An up-and-coming title: "Chief heat officer"

- Jennifer A. Kingson, author ofAxios What's Next

Illustration: Annelise Capossela/Axios
Cities around the world — starting with the ones most imperiled by climate change — are hiring "chief heat officers" to devise cooling strategies and take immediate action.
Why it matters: Fatal heat waves, wildfires, hurricanes and floods are growing more frequent and deadly, and —to date — few municipalities have dedicated officials or organized structures in place to handle them.
Driving the news: Phoenix, which is one of the fastest-warming cities in the country, recently set up an Office of Heat Response and Mitigation and hired an environmental sciences professor from Arizona State University, David Hondula, to lead it.
- Phoenix "experienced its hottest summer on record last year, with more than 114 days where the thermometer tipped past 100°," per Architectural Digest.
- "This year, at least 113 deaths in Maricopa County have been attributed to high temperatures, more than double reported in 2020."
- Phoenix's move comes on the heels of Miami-Dade County hiring the first U.S. chief heat officer, Jane Gilbert, who's trying to mitigate temperature inequities between wealthy coastal neighborhoods and inland Black and Latino ones.

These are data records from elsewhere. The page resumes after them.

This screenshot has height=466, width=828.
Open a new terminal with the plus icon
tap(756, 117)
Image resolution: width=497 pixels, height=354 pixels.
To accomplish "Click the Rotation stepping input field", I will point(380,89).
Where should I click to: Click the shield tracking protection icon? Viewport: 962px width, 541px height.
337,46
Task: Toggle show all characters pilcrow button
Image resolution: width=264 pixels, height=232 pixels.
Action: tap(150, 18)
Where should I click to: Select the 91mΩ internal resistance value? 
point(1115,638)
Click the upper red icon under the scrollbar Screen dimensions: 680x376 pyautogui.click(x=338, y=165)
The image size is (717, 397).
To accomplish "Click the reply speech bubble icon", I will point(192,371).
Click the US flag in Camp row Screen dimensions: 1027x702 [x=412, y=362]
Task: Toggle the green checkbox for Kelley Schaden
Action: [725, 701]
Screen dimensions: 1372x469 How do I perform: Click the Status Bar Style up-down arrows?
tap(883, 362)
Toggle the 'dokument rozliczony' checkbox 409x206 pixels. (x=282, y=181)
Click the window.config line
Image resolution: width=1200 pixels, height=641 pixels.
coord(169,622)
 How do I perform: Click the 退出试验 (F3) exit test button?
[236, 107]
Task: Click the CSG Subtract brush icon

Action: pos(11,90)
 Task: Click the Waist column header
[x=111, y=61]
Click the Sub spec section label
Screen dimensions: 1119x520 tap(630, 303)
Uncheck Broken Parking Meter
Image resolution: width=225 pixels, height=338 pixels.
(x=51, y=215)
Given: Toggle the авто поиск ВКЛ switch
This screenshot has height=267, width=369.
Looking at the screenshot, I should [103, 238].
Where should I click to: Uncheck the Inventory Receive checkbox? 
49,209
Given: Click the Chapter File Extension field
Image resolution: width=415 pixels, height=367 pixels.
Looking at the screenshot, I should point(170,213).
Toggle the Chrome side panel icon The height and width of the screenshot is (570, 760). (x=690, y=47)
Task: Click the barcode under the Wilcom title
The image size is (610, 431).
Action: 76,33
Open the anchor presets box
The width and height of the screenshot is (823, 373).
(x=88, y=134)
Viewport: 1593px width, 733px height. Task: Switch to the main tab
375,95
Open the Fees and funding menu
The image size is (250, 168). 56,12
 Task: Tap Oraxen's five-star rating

Kate Gallego, the mayor of Phoenix, tells Axios that the heat office will be "data driven" and "look at the best possible solutions out there for managing heat."
- An example is cool pavement, "where we've applied a coating and found that it can [have] 10 to 12 degrees cooling impact," Gallego said.
- "Every summer, when you're an elected official in Phoenix, people say, 'Aren't you going to do something about the heat?'" Gallego says. "And so now we are absolutely saying, 'Yes this is, this is it.'"
Where it stands: The idea that heat can be managed better through city government has been swirling in academic circles for about a decade, and now it's being recognized more broadly, Hondula, Phoenix's chief heat officer, tells Axios.
- His priorities include adding tree canopies, reflective roofs and cooling sidewalks — particularly to reduce dangerous nighttime temperatures.
- Another top concern is protecting homeless people and outdoor workers. "We all need to think about emergency services, where do we need to get people out of harm's way?" Hondula tells Axios.
- He'll also be working with the city's parks department — which last summer restricted access to some trails over heat concerns — to see "where we can put water bottles into peoples' hands."
Unlike Miami, where the heat officer position is funded philanthropically, Phoenix has built Hondula's office into its budget.
- "That's important, because it means heat management has a seat in every table in the city," Gallego says.
- Hondula says his office has "a dual and equal focus on heat mitigation — the strategies to cool the city and make people more comfortable as they move about it — and heat response strategies to protect people."
The big picture: Athens hired a chief heat officer this summer (when the mercury hit 111 degrees) and the city of Freetown in Sierra Leone recently did the same.
- The Atlantic Council’s Adrienne Arsht-Rockefeller Foundation has a Resilience Center that funds and advises such initiatives.
- "Extreme heat contributed to the deaths of around 12,000 people in the U.S. each year between 2010 and 2020, according to a study by the University of Washington — more than any other extreme weather event," Time reported. "By 2100, the annual toll could be as high as 97,000."
What they're saying: Gilbert, Miami's chief heat officer, told Andrew Freedman of Axios Generate that "the heat-related threat that keeps her up at night is a large-scale power outage, or a prolonged power outage following a hurricane strike."
What's next: Other cities will follow suit, pronto. "We have gotten a lot of inquiries," Gallego said, including from cities in the Northwest during their heat wave this summer.
- Gallego belongs to a bipartisan group called Climate Mayors and will be among the members attending this week's Glasgow summit.
- "Almost every city has a traffic safety person and an air quality person," Gallego says. "We think there might be a day when most cities, particularly those most impacted, have a person looking at heat issues."